Exactly how each disease, condition, or factor affects your lymphocyte count isn’t known. Some people have low lymphocyte counts with no underlying cause.
Acquired Causes

Many acquired diseases, conditions, and factors can cause lymphocytopenia. Examples include:

Infectious diseases, such as AIDS, viral hepatitis, tuberculosis, and typhoid fever.
Autoimmune disorders, such as lupus. (Autoimmune disorders occur if the body’s immune system mistakenly attacks the body’s cells and tissues.)
Steroid therapy.
Blood cancer and other blood diseases, such as Hodgkin's disease and aplastic anemia.
Radiation and chemotherapy (treatments for cancer).

Inherited Causes

Certain inherited diseases and conditions can lead to lymphocytopenia. Examples include DiGeorge anomaly, Wiskott-Aldrich syndrome, severe combined immunodeficiency syndrome, and ataxia-telangiectasia. These inherited conditions are rare.

1 Like

My suggestion for any blood counts outside of “normal” range is to consult a Hematologist. Particularly if the person has other medical conditions (like diabetes) then I believe it is important to follow up on everything with a professional.

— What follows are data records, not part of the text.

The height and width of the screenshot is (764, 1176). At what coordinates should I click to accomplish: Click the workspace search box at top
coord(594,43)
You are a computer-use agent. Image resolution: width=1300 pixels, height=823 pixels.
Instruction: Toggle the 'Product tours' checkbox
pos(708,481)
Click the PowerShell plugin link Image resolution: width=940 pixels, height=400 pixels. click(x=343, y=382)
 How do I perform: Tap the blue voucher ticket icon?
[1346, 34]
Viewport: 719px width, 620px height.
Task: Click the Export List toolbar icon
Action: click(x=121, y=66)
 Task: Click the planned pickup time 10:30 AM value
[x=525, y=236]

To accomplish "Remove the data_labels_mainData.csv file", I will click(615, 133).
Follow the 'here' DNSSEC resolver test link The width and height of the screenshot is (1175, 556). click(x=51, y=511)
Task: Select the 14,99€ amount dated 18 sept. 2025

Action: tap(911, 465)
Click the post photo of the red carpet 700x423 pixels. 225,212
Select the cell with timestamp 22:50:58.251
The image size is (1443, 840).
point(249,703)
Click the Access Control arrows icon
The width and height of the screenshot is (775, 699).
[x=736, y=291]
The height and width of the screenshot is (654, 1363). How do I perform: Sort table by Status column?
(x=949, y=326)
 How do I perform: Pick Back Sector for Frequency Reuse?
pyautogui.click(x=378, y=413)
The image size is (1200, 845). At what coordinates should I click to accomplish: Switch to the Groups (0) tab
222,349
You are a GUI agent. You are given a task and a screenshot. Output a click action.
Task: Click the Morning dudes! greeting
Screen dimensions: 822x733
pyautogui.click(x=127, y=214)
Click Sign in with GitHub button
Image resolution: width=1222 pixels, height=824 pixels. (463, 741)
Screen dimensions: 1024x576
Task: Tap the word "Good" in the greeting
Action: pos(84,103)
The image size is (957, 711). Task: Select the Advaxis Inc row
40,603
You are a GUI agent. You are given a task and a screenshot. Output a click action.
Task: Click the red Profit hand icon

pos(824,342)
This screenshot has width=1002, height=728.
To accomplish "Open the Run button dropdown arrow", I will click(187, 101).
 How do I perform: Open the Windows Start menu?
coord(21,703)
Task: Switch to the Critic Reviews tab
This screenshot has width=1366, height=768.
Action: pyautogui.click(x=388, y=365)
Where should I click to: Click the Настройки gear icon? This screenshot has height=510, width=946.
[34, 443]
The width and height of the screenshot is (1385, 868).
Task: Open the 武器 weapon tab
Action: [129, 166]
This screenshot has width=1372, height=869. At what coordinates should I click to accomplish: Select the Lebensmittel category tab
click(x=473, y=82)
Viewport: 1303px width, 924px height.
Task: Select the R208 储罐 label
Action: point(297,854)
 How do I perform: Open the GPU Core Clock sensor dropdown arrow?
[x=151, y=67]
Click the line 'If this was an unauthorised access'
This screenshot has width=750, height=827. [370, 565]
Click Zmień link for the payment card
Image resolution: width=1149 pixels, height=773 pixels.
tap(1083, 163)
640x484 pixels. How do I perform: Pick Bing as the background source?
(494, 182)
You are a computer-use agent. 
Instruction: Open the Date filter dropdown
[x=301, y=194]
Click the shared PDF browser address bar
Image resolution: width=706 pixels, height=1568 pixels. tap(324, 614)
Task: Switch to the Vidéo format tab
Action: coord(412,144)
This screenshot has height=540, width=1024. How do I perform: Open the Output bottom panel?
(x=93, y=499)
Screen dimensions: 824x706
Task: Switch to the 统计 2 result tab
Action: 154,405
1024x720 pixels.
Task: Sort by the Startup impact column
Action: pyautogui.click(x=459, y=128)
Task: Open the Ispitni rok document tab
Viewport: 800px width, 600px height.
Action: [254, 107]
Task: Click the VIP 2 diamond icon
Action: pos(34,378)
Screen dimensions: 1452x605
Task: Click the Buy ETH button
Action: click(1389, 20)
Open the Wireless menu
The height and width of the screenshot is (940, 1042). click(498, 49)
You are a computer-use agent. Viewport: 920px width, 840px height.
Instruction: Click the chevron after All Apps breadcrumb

In terms of “normal range” it is always important to use the range as provided by the lab that runs the bloodwork.

1 Like

How far outside of normal are your lymphocyte numbers?

quest diagnostic reference range 850-3900. my last lymphocyte count was 776. i’ve been in the 700s the past 2 years. doctors think lymphocytes just temporally drop when you have an infection and then go back to normal, which is the usual case. lymphocyte count is seen to drop with aging- but i think that begins at 65- i’m 52. i probably will see a specialist if i don’t see it in the normal range after my next CBC. i tend to get some kind infection in february to april. like cold sores or something similar, so i know this level of lymphocytes is problematic.because i have to be monitored for anemia, i have had more CBC’s than most people. from 2015 to 2017 i had 5 complete blood counts done and all of them were with lymphocyte numbers under the normal range.

1 Like

Some ideas: @vprediabetic, it is possible that you have a mild form of chronic Lymphocytopenia. Some possible causes could make sense for you (see @Chris’s post):

  • some immune system diseases such as rheumatoid arthritis – since D is one too and comes with a possible rash of others, this could be a potential issue;

  • chronic undernutrition (that can mean many things…) is also a cause. Since you are also anemic, is it possible that you are a very small eater like my mother, who also has anemia for this same reason?

1 Like

i have anemia due to very heavy periods. i don’t eat any bread, noodles, beans, pastries, etc at all. lots of bread is fortified with B vitamins and before this summer i wasn’t taking a B complex supplement. i’m hoping that supplementing with B complex will solve the problem, but it may be i’m missing something else. when i wasn’t anemic based on hemoglobin, i still had low lymphocytes, but my ferritin is always super low- like 2. maybe that is the cause. i thought it might be because of low vita d, but i have been at normal ranges of d both this spring and last. there is an autoimmune connection since my mom went to total insulin dependence within 5 years of being diagnosed at type 2. i’m keeping up with this now that i have my iron and vitamin d under control.

1 Like

I don’t have an answer for most, but we used to live near an organic buffalo farm, and if you are looking for food with high iron and B-12, then buffalo may be for you. We used to buy a whole tenderloin and break it down into steaks and stew meat. Very tasty and good for you (as far as red meat goes).